[What you are asked to do] Copy out each line of the items below word for word.

── Data to process

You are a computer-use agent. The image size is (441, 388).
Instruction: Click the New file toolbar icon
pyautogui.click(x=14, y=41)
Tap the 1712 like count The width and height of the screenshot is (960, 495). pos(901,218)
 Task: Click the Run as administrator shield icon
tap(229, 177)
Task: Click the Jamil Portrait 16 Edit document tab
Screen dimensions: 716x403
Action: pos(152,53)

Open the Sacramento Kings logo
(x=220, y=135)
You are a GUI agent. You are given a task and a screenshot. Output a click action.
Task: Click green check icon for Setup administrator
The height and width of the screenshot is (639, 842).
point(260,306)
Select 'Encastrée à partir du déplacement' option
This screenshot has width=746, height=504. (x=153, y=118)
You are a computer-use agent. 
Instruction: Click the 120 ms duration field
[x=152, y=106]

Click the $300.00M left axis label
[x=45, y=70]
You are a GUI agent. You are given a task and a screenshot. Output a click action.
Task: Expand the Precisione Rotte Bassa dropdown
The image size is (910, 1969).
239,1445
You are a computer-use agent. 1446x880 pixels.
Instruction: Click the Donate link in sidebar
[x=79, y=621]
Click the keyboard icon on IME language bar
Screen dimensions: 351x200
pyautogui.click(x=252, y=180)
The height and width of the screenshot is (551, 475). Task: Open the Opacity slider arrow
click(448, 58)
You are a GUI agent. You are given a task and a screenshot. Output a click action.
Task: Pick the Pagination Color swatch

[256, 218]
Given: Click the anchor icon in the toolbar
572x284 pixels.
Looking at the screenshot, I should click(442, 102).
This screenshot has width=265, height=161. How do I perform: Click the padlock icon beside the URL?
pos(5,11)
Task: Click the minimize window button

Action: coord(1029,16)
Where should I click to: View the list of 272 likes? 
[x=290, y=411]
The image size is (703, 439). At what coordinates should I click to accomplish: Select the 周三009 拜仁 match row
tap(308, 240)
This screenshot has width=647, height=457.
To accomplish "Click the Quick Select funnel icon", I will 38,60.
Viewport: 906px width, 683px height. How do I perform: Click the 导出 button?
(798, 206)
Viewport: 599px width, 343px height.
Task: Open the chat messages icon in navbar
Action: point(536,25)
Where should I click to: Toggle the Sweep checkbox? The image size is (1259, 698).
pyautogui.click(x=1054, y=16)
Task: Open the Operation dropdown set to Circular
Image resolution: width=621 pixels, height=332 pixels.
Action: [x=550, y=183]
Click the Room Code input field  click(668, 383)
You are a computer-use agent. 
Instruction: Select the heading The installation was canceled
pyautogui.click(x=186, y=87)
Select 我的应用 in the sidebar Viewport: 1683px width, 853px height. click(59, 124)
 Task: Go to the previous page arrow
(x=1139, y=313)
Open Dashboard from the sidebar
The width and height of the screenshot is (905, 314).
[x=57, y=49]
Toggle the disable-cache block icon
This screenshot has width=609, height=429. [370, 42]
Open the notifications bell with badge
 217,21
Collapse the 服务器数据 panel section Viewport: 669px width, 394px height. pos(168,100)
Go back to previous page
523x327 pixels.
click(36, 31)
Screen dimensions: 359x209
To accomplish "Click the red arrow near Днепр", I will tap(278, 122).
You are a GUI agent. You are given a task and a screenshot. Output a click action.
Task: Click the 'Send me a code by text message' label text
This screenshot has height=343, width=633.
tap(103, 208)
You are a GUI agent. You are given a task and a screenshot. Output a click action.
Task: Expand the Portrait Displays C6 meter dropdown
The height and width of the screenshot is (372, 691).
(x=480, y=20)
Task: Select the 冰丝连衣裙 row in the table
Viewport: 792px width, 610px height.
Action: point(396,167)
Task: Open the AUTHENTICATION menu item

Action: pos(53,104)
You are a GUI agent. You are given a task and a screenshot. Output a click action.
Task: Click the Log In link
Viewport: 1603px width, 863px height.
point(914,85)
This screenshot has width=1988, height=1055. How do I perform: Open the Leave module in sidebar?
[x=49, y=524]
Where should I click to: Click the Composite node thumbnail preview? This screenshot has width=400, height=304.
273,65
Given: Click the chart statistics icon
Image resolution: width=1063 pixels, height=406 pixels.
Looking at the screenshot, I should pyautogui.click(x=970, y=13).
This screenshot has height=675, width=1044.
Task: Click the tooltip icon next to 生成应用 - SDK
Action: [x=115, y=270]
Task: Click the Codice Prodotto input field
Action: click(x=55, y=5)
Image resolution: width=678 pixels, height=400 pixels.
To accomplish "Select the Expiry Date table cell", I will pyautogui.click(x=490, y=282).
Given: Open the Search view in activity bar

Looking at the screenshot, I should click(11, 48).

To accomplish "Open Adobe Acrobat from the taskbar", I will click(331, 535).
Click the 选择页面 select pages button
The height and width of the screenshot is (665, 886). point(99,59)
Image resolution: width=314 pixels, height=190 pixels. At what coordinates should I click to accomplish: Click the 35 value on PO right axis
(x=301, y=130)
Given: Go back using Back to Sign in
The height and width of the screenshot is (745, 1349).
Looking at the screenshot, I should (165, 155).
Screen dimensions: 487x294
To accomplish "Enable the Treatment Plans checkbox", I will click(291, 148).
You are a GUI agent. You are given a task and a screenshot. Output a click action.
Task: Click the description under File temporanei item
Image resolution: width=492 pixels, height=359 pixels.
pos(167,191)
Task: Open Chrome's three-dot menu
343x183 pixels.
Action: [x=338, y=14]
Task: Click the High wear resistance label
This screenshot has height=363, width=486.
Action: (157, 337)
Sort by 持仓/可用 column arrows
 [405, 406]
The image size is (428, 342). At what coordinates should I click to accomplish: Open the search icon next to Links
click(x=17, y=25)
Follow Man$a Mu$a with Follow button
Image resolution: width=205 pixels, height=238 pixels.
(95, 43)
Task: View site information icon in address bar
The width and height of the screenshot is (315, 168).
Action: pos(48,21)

────

[Task result]
You are a computer-use agent. The image size is (441, 388).
Instruction: Click the New file toolbar icon
pyautogui.click(x=14, y=41)
Tap the 1712 like count The width and height of the screenshot is (960, 495). pos(901,218)
 Task: Click the Run as administrator shield icon
tap(229, 177)
Task: Click the Jamil Portrait 16 Edit document tab
Screen dimensions: 716x403
Action: pos(152,53)

Open the Sacramento Kings logo
(x=220, y=135)
You are a GUI agent. You are given a task and a screenshot. Output a click action.
Task: Click green check icon for Setup administrator
The height and width of the screenshot is (639, 842).
point(260,306)
Select 'Encastrée à partir du déplacement' option
This screenshot has width=746, height=504. (x=153, y=118)
You are a computer-use agent. 
Instruction: Click the 120 ms duration field
[x=152, y=106]

Click the $300.00M left axis label
[x=45, y=70]
You are a GUI agent. You are given a task and a screenshot. Output a click action.
Task: Expand the Precisione Rotte Bassa dropdown
The image size is (910, 1969).
239,1445
You are a computer-use agent. 1446x880 pixels.
Instruction: Click the Donate link in sidebar
[x=79, y=621]
Click the keyboard icon on IME language bar
Screen dimensions: 351x200
pyautogui.click(x=252, y=180)
The height and width of the screenshot is (551, 475). Task: Open the Opacity slider arrow
click(448, 58)
You are a GUI agent. You are given a task and a screenshot. Output a click action.
Task: Pick the Pagination Color swatch

[256, 218]
Given: Click the anchor icon in the toolbar
572x284 pixels.
Looking at the screenshot, I should click(442, 102).
This screenshot has width=265, height=161. How do I perform: Click the padlock icon beside the URL?
pos(5,11)
Task: Click the minimize window button

Action: coord(1029,16)
Where should I click to: View the list of 272 likes? 
[x=290, y=411]
The image size is (703, 439). At what coordinates should I click to accomplish: Select the 周三009 拜仁 match row
tap(308, 240)
This screenshot has width=647, height=457.
To accomplish "Click the Quick Select funnel icon", I will 38,60.
Viewport: 906px width, 683px height. How do I perform: Click the 导出 button?
(798, 206)
Viewport: 599px width, 343px height.
Task: Open the chat messages icon in navbar
Action: point(536,25)
Where should I click to: Toggle the Sweep checkbox? The image size is (1259, 698).
pyautogui.click(x=1054, y=16)
Task: Open the Operation dropdown set to Circular
Image resolution: width=621 pixels, height=332 pixels.
Action: [x=550, y=183]
Click the Room Code input field  click(668, 383)
You are a computer-use agent. 
Instruction: Select the heading The installation was canceled
pyautogui.click(x=186, y=87)
Select 我的应用 in the sidebar Viewport: 1683px width, 853px height. click(59, 124)
 Task: Go to the previous page arrow
(x=1139, y=313)
Open Dashboard from the sidebar
The width and height of the screenshot is (905, 314).
[x=57, y=49]
Toggle the disable-cache block icon
This screenshot has width=609, height=429. [370, 42]
Open the notifications bell with badge
 217,21
Collapse the 服务器数据 panel section Viewport: 669px width, 394px height. pos(168,100)
Go back to previous page
523x327 pixels.
click(36, 31)
Screen dimensions: 359x209
To accomplish "Click the red arrow near Днепр", I will tap(278, 122).
You are a GUI agent. You are given a task and a screenshot. Output a click action.
Task: Click the 'Send me a code by text message' label text
This screenshot has height=343, width=633.
tap(103, 208)
You are a GUI agent. You are given a task and a screenshot. Output a click action.
Task: Expand the Portrait Displays C6 meter dropdown
The height and width of the screenshot is (372, 691).
(x=480, y=20)
Task: Select the 冰丝连衣裙 row in the table
Viewport: 792px width, 610px height.
Action: point(396,167)
Task: Open the AUTHENTICATION menu item

Action: pos(53,104)
You are a GUI agent. You are given a task and a screenshot. Output a click action.
Task: Click the Log In link
Viewport: 1603px width, 863px height.
point(914,85)
This screenshot has width=1988, height=1055. How do I perform: Open the Leave module in sidebar?
[x=49, y=524]
Where should I click to: Click the Composite node thumbnail preview? This screenshot has width=400, height=304.
273,65
Given: Click the chart statistics icon
Image resolution: width=1063 pixels, height=406 pixels.
Looking at the screenshot, I should pyautogui.click(x=970, y=13).
This screenshot has height=675, width=1044.
Task: Click the tooltip icon next to 生成应用 - SDK
Action: [x=115, y=270]
Task: Click the Codice Prodotto input field
Action: click(x=55, y=5)
Image resolution: width=678 pixels, height=400 pixels.
To accomplish "Select the Expiry Date table cell", I will pyautogui.click(x=490, y=282).
Given: Open the Search view in activity bar

Looking at the screenshot, I should click(11, 48).

To accomplish "Open Adobe Acrobat from the taskbar", I will click(331, 535).
Click the 选择页面 select pages button
The height and width of the screenshot is (665, 886). point(99,59)
Image resolution: width=314 pixels, height=190 pixels. At what coordinates should I click to accomplish: Click the 35 value on PO right axis
(x=301, y=130)
Given: Go back using Back to Sign in
The height and width of the screenshot is (745, 1349).
Looking at the screenshot, I should (165, 155).
Screen dimensions: 487x294
To accomplish "Enable the Treatment Plans checkbox", I will click(291, 148).
You are a GUI agent. You are given a task and a screenshot. Output a click action.
Task: Click the description under File temporanei item
Image resolution: width=492 pixels, height=359 pixels.
pos(167,191)
Task: Open Chrome's three-dot menu
343x183 pixels.
Action: [x=338, y=14]
Task: Click the High wear resistance label
This screenshot has height=363, width=486.
Action: (157, 337)
Sort by 持仓/可用 column arrows
 [405, 406]
The image size is (428, 342). At what coordinates should I click to accomplish: Open the search icon next to Links
click(x=17, y=25)
Follow Man$a Mu$a with Follow button
Image resolution: width=205 pixels, height=238 pixels.
(95, 43)
Task: View site information icon in address bar
The width and height of the screenshot is (315, 168).
Action: pos(48,21)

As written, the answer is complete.